Insecticides that can be mixed or used in combination with the quinomethionate formulations of the present invention include organophosphorus agents such as acephate, chlorpyrifos, diazinon, dichlorvos, dimeton-S-methyl (dimeton-S). -methyl), dimethoate, dimethylvinphos, disulfoton, ethion, fenitrothion, fenthion, isoxathion, malathion, methamidophos , Methidathion, naled, oxydeprofos, phenthoate, phenthoate, phosalone, pirimiphos-methyl, pyridafenthion, profenofos, prothiofos Prothiofos, propaphos, pyraclofos, salithion, sulprofos, thiometon, tetrachlorvinfos, trichlorphon, vamidothion, etc .;
Carbamates such as alanycarb, bendiocarb, benfuracarb, carbaryl, carbofuran, carbofuran, carbosulfan, ethiofencarb, fenobucarb, furothiocarb (Furathiocarb), isoprocarb, mesomyl, metolcarb, pirimicarb, propoxur, thiodicarb, etc .;
Organochlorine agents such as aldrin, chlordane, DDT (p, p'-DDT), endosulfan, lindane, etc .;
Pyrethroids such as acrinathrin, allethrin, bifenthrin, cycloprothrin, cyfluthrin, cyhalothrin, cyphenothrin, cypermethrin, ethen Ethofenprox, fenpropathrin, fenvalerate, flucythrinate, flufenprox, fluvalpronate, furamethrin, halofenprox, halfenprox, Imiprothrin, permethrin, phenothrin, prallethrin, pyrethrin, resmethrin, silafluofen, teflutri Tefluthrin, tralomethrin, transfluthrin, etc .;
Neonicotinoid agents, such as acetamiprid, clothianidin, dinotefran, imidacloprid, nitenpyram, thiacloprid, thiamethoxam, etc .;
Insect growth regulators such as phenylbenzoyl urea agents, such as chlorfluazuron, diflubenzuron, flufenoxuron, hexaflumuron, lufenuron, novaluron, Teflubenzuron, triflumuron, buprofezin, chromafenozide, halofenozide, methoxyfenozide, tebufenozide, cyromazine, etc .;
Juvenile hormone agents, such as diofenolan, phenoxycarb, hydroprene, methoprene, pyriproxyfen, etc .;
Insecticidal substances produced by microorganisms such as abamectin, emamectin-benzoate, ivermectin, lepimectin, milbemectin, nemadectin, nikkomycin , Spinetram, spinosad, BT agent, etc .;
Insecticides derived from natural products, such as anabasine, azadiractin, deguelin, decanoyloctanoylglycerol (decanoyloctanoylglycerol), hydroxypropylstarch, soy lecithin ), Nicotine, nornicotine, oreic acid sodium salt, machine oil (petroleum oil), propylene glycol monolaurate (propylene glycol monolaurate), rapeseed oil ( rape oil), rotenone, etc .;
Other insecticides include, for example, acetoprole, bensultap, cartap, thiocyclam, chlorantraniliprore, chlorfenapyr, diafenthiuron, Cyantraniliprole, ethiprole, fipronil, flonicamid, flubenziamid, hydramethylnon, indoxacarb, metaflumizone, metaaldehyde (Metaldehyde), nicotin sulfate, pymetrozine, pyridalyl, pyrifluquinazon, spirotetramat, tolfenpyrad, triazame Toza (triazamate) and the like.

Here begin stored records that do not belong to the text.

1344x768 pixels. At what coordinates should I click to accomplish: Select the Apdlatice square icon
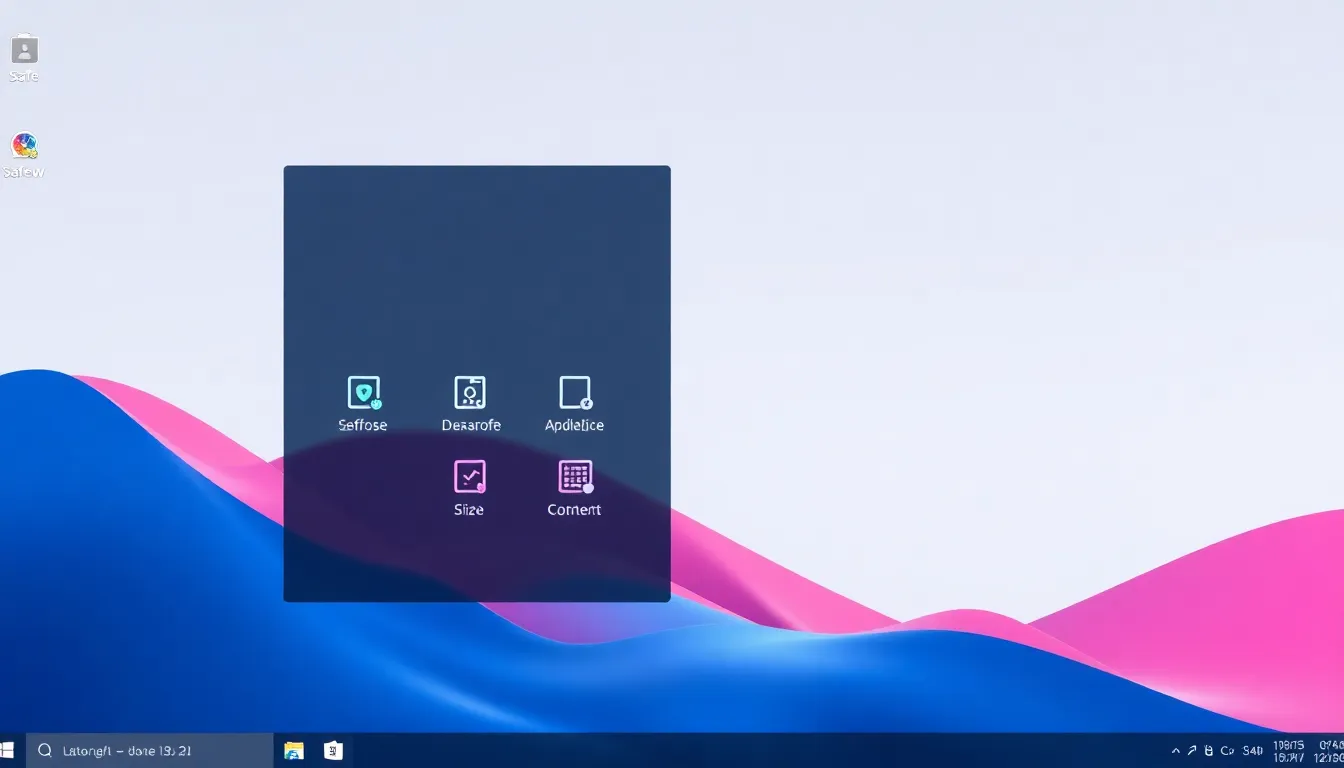(x=575, y=393)
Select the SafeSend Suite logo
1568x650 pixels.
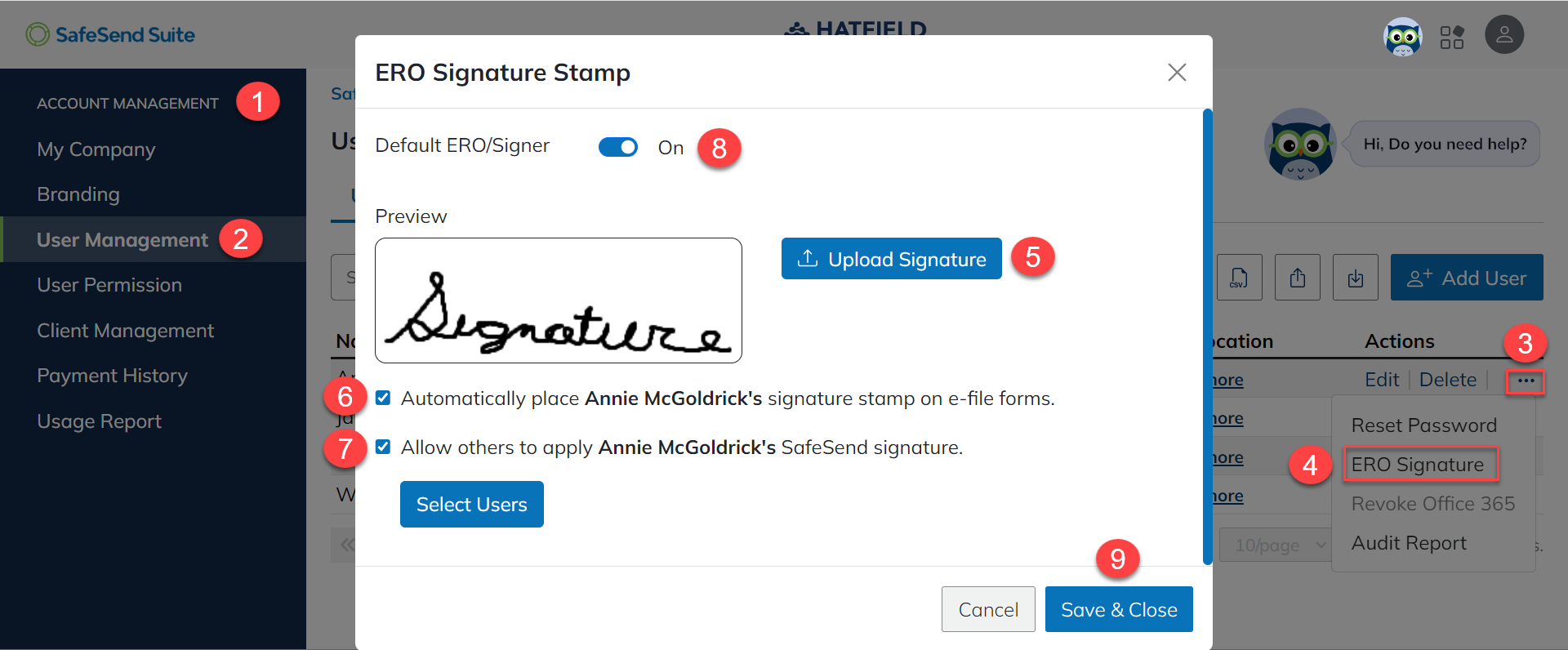110,34
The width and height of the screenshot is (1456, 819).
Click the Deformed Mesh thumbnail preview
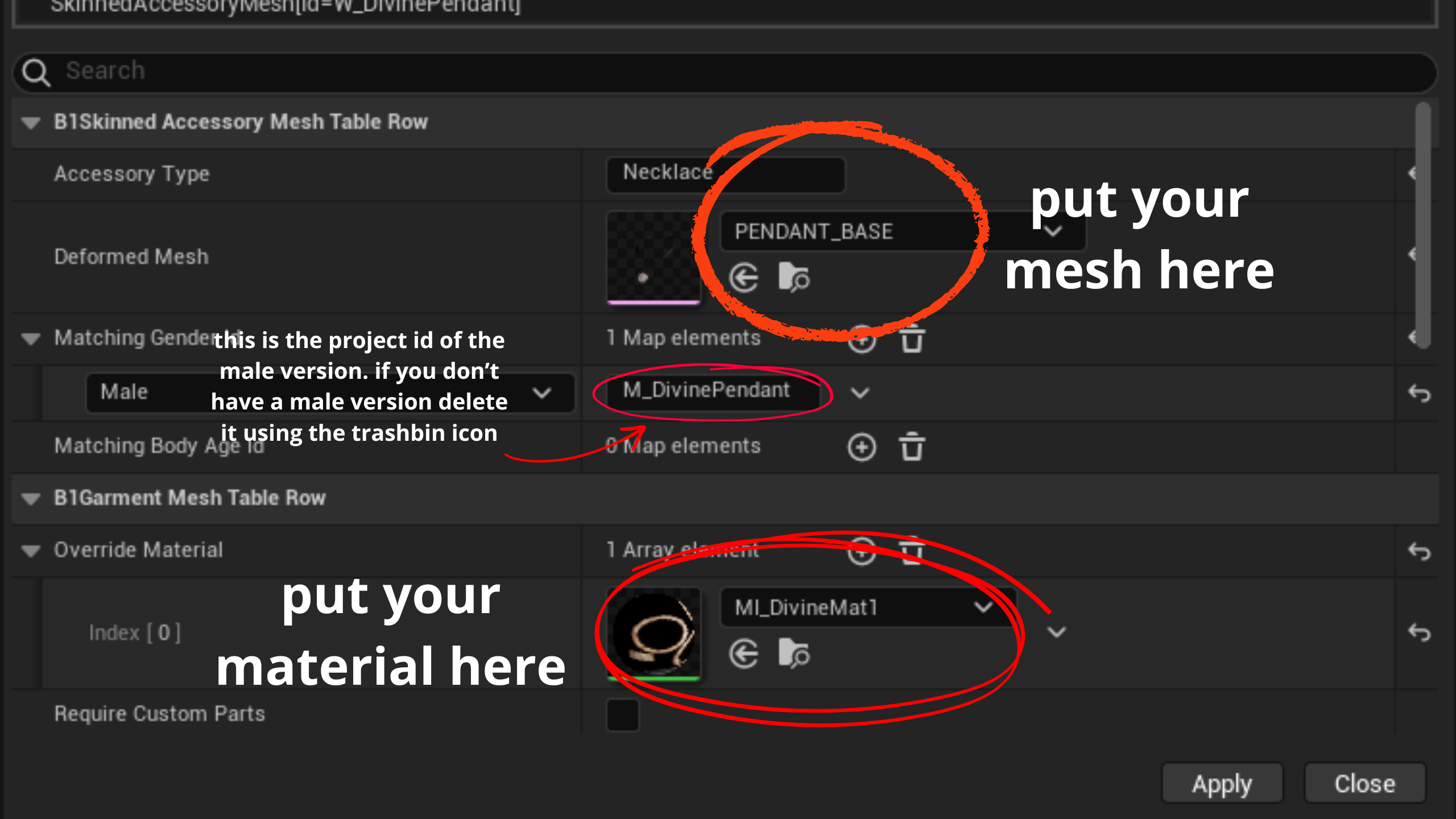tap(653, 257)
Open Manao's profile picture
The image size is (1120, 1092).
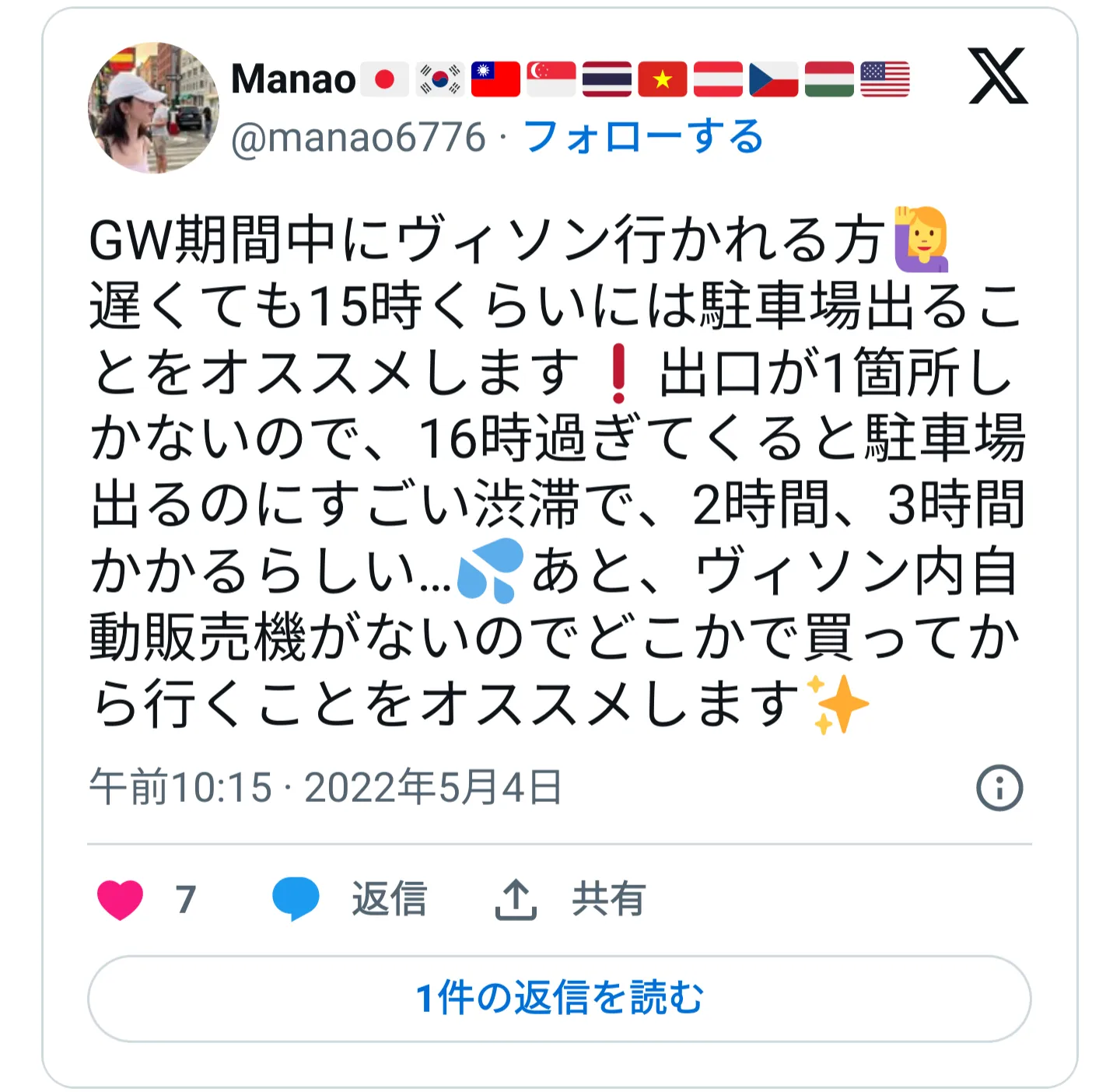click(153, 107)
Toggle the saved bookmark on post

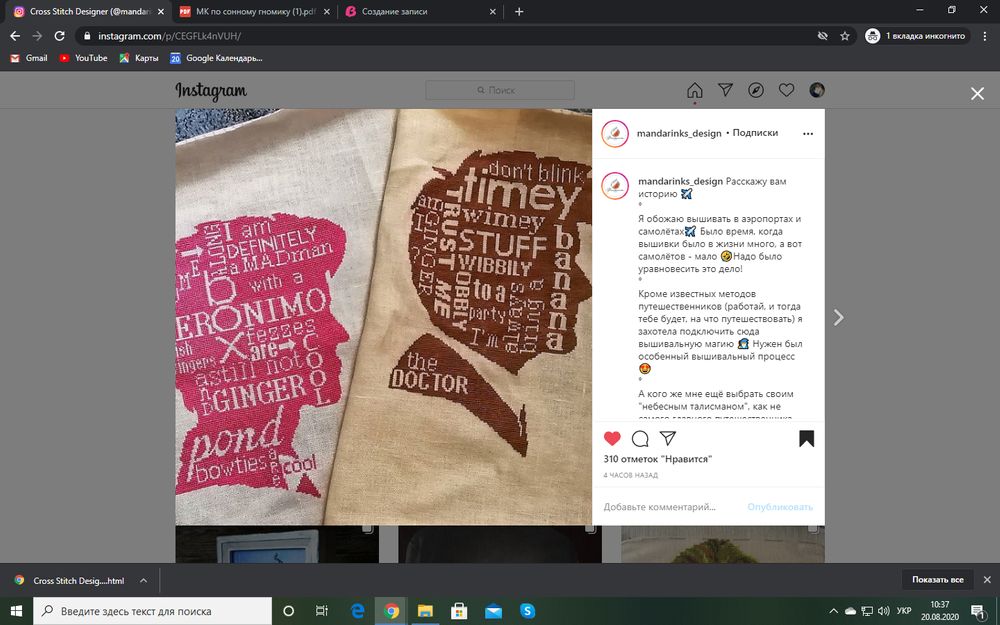pos(806,438)
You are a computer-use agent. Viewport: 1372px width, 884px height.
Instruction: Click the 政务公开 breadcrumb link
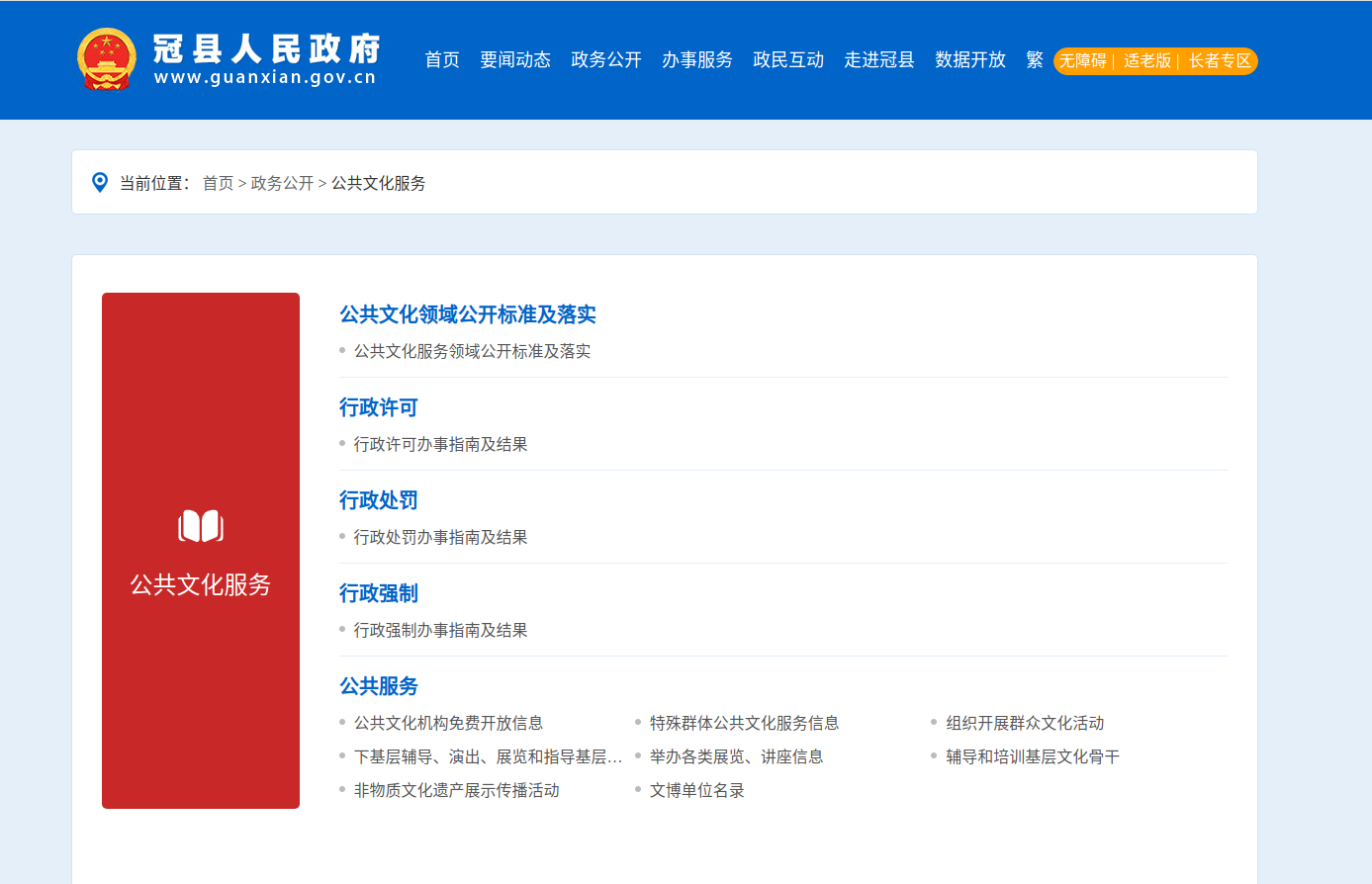click(x=282, y=183)
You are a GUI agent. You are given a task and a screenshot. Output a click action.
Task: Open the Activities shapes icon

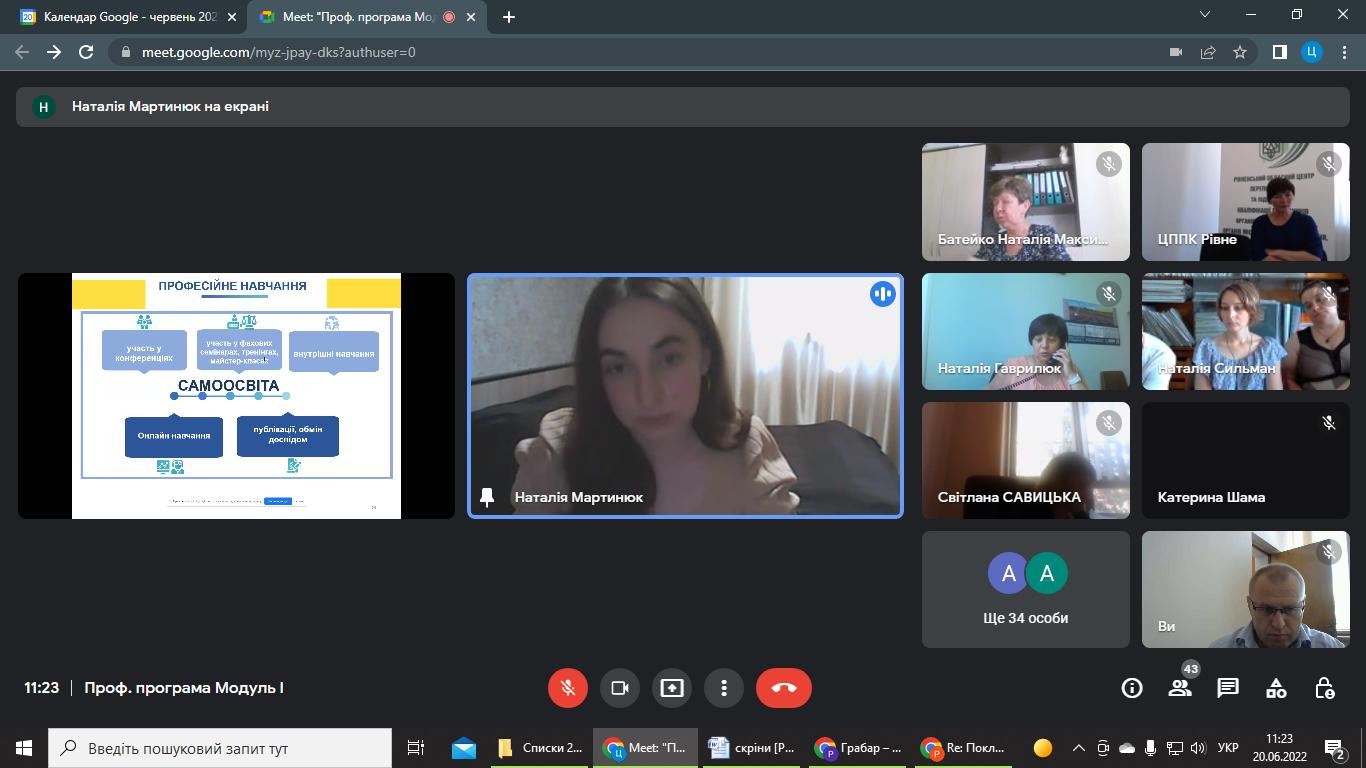point(1276,688)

  Examples of acaricides that can be mixed or used in combination with the quinomethionate preparation of the present invention include, for example, acequinocyl, amitraz, azocyclotin, benzomate (also known as benzoximate), bifenazate, and binapacryl. (Binapacryl), bromopropylate (phenobromolate), clofentezine, cyenopyrafen, cyflumetofen, cyhexatin (cyhexatin hydroxide), dicofol , Dienochlor, ethoxazole, fenazaflor, fenazaquin, fenbutatin oxide, phenothiocarb, fenpyroximate , Fluacrypyrim, hexythiazox, pyrimidifen, polynactins, propargite, pyridaben, spirodiclofen, spiromesifen, tebufen ) And tetradifon.

Examples of nematicides that can be mixed or used in combination with the quinomethionate preparation of the present invention include, for example, aluminum phosphide, benclothiaz, cadusafos, ethoprophos, fosthiazate, imimiafos ), Levamisol hydrochloride, mesulfenfos, metam-ammonium, methyl isothiocyanate, moranteltartarate, oxamyl and the like.
Examples of poisonous baits that can be mixed or used in combination with the quinomethionate preparation of the present invention include, for example, chlorophacinone, coumatetralyl, diphacin (also known as diphacinone), sodium fluoroacetate (sodium fluoracetate) , Warfarin and the like.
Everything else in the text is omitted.